Task brief: Reproduce the passage on reconnaissance imaging technologies word for word, starting at "LWIR thermal cameras" and ending at "high atmospheric humidity.".

Page extract:
──────

Figure B: Suitability of various imaging technologies as reconnaissance tools
Somewhat larger is the dynamic range of CCD and CMOS imagers. Operating in the visible portion of the spectrum, they tend to degrade in haze and fog. Also, their sensitivity is not sufficient in dark nights with just starlight present.
The large dynamic range of SWIR imagers, which suits them well for many applications, is determined by three favorable parameters: InGaAs detector technology offering dynamic, overdrive-resistant exposure control, atmospheric transparency despite haze and smoke, and the benefit from airglow illumination, an atmospheric phenomenon occurring in clear skies, which extends far into the SWIR range up to about 1.6 um. At this wavelength, airglow is much stronger than moonlight in terms of the photons emitted. Nevertheless, a SWIR camera will reach its limits at night with overcast skies, with no airglow present.
LWIR thermal cameras respond to the thermal emission of objects. They are usable in moonless nights and at overcast skies since they don't rely on any light sources. However, as mentioned before, on hot days, their performance can be affected by high atmospheric humidity.

──────

Information given:
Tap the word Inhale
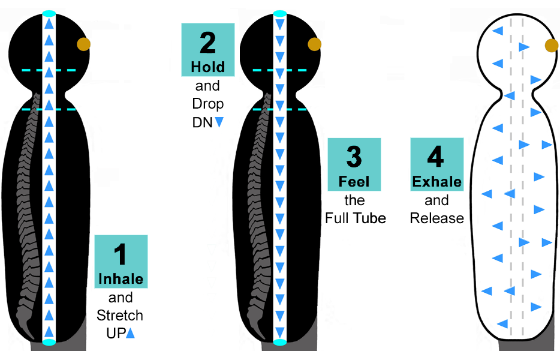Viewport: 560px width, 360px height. pos(121,279)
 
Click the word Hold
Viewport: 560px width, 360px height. pos(207,67)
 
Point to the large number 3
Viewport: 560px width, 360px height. pos(354,157)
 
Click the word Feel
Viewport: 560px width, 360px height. pos(354,181)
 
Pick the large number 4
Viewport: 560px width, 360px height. pos(436,157)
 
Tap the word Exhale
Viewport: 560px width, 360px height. pos(436,181)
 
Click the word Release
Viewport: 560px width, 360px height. pos(436,218)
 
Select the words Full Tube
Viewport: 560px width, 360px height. pos(356,218)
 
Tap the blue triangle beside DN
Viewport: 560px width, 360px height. pos(219,122)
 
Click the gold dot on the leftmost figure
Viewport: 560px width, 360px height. pos(83,44)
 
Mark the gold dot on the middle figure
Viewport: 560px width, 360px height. pos(315,44)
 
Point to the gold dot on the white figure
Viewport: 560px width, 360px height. pos(552,46)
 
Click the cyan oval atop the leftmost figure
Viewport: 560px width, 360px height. pos(49,13)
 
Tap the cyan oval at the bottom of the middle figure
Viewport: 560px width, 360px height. pos(279,342)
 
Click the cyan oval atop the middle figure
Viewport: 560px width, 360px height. pos(279,13)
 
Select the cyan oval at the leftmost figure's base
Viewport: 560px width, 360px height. pos(49,342)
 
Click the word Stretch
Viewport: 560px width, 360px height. pos(120,316)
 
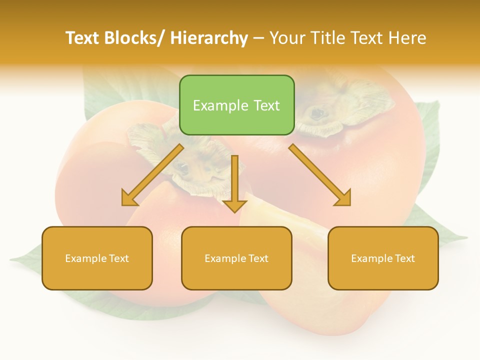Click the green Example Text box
[236, 105]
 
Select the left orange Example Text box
[97, 258]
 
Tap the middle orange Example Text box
[236, 258]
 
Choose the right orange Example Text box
[383, 258]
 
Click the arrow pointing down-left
[152, 175]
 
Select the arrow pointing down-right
[320, 175]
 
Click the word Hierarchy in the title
[209, 38]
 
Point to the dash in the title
[258, 38]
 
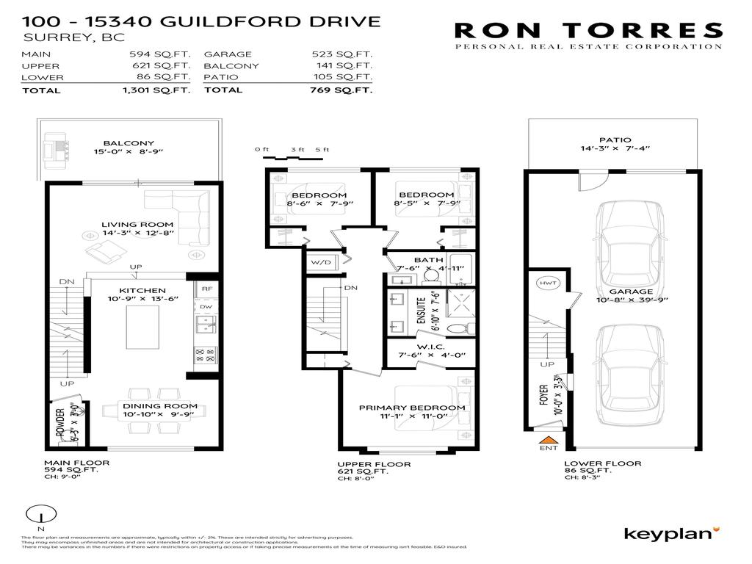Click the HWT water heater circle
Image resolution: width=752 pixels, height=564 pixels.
pos(546,283)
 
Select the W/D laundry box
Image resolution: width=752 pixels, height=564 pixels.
pos(320,261)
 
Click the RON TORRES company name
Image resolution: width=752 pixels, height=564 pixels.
pos(588,30)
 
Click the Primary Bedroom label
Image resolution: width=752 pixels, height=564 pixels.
pos(411,408)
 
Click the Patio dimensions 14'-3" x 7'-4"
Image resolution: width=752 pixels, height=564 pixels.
pos(615,150)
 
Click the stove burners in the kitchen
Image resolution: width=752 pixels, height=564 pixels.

──────

Answer to this problem:
LWIR thermal cameras respond to the thermal emission of objects. They are usable in moonless nights and at overcast skies since they don't rely on any light sources. However, as mentioned before, on hot days, their performance can be affected by high atmospheric humidity.